Exercise details → Only the lines from the one containing "1568x732 pixels." to the end of the listing below should be returned, exactly as written and without pictures.

Records for this exercise →

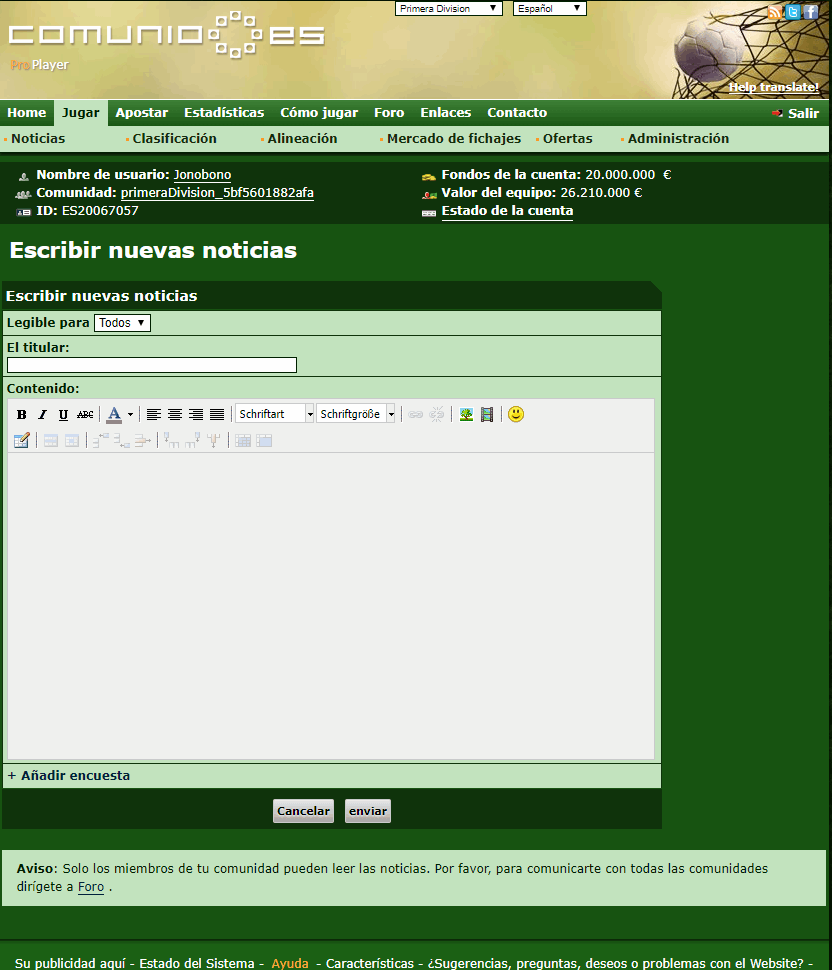Toggle bold formatting in the editor

pyautogui.click(x=22, y=415)
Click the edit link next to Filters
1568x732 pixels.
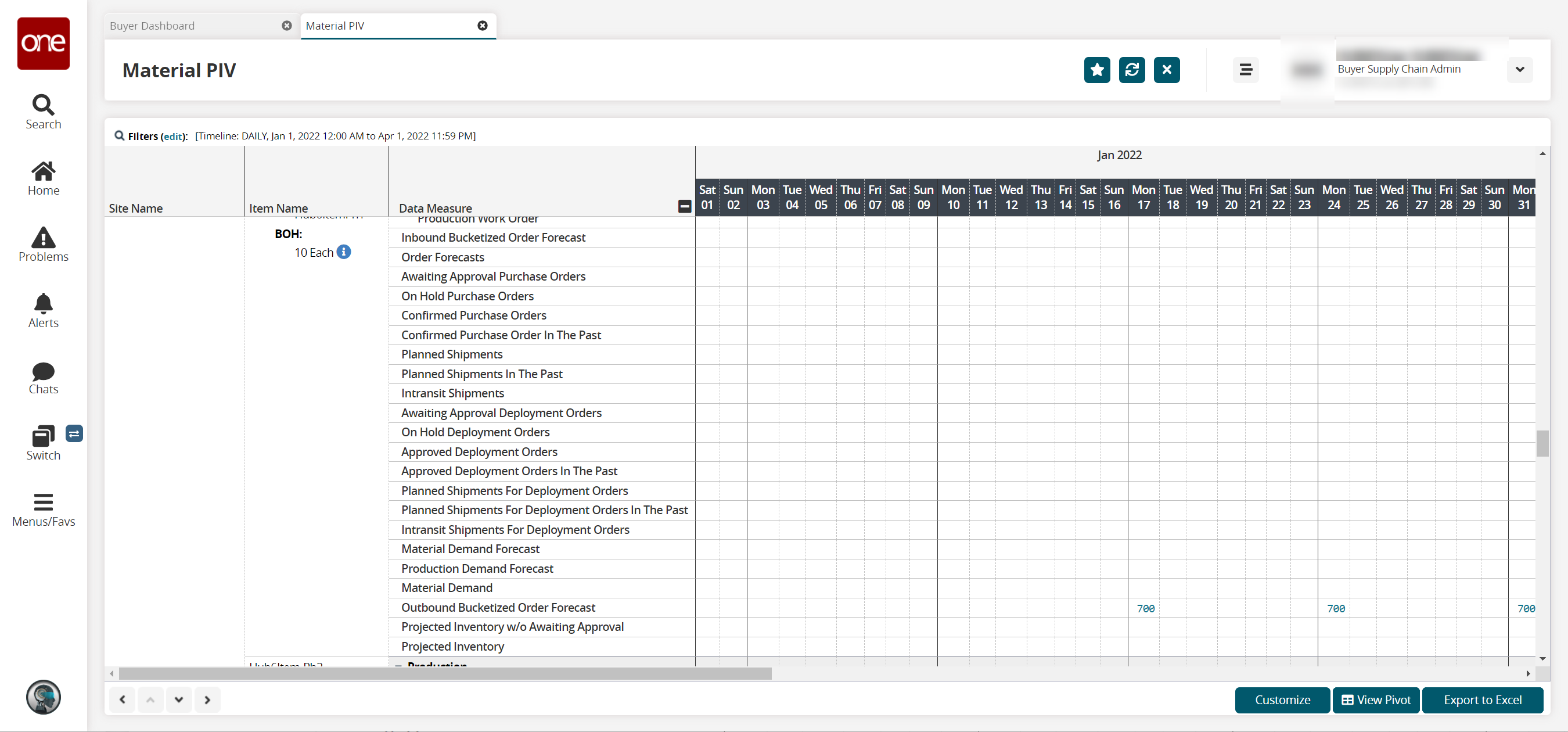pos(174,136)
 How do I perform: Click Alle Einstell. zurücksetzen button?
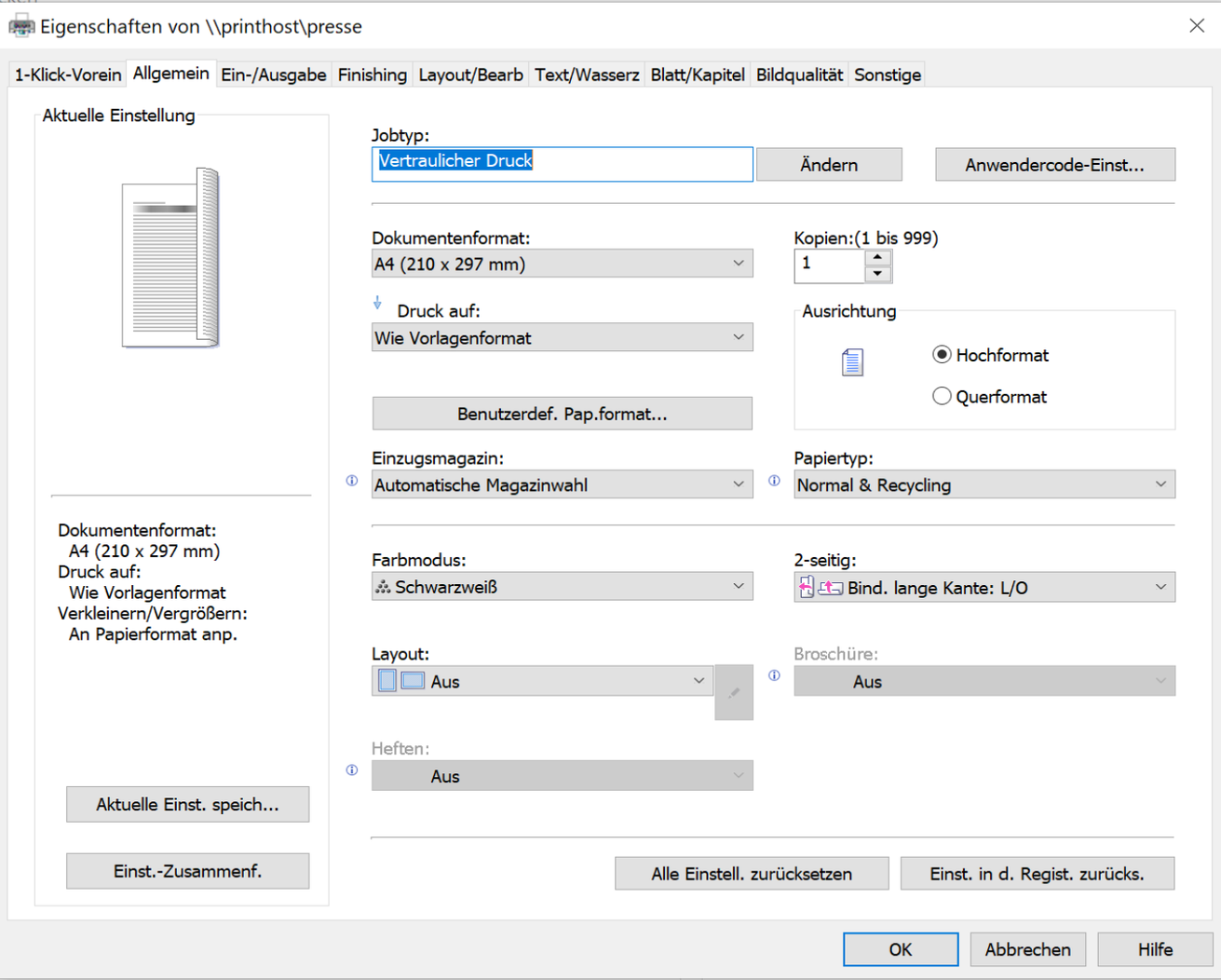pyautogui.click(x=751, y=874)
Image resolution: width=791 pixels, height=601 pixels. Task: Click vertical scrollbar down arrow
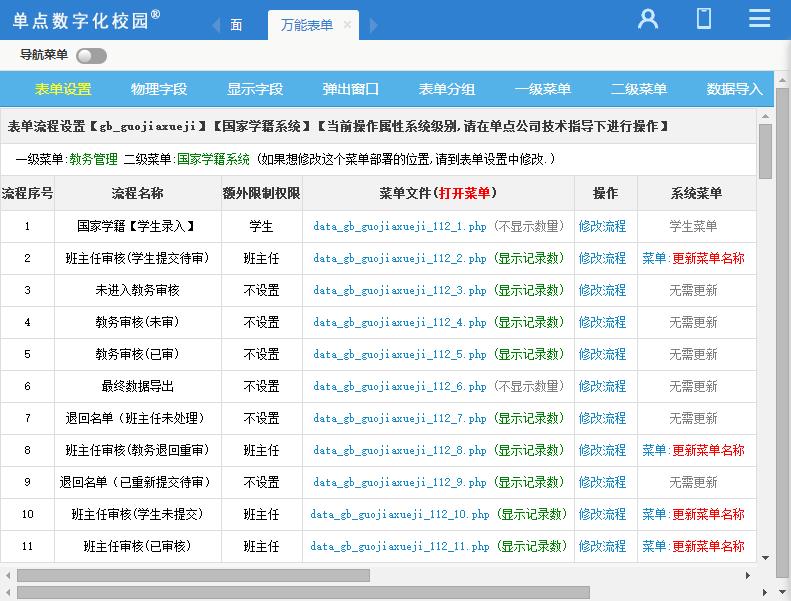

Exercise response →
1568x732 pixels.
pos(174,136)
 How do I perform: Click Alle Einstell. zurücksetzen button?
pyautogui.click(x=751, y=874)
Image resolution: width=791 pixels, height=601 pixels. Task: Click vertical scrollbar down arrow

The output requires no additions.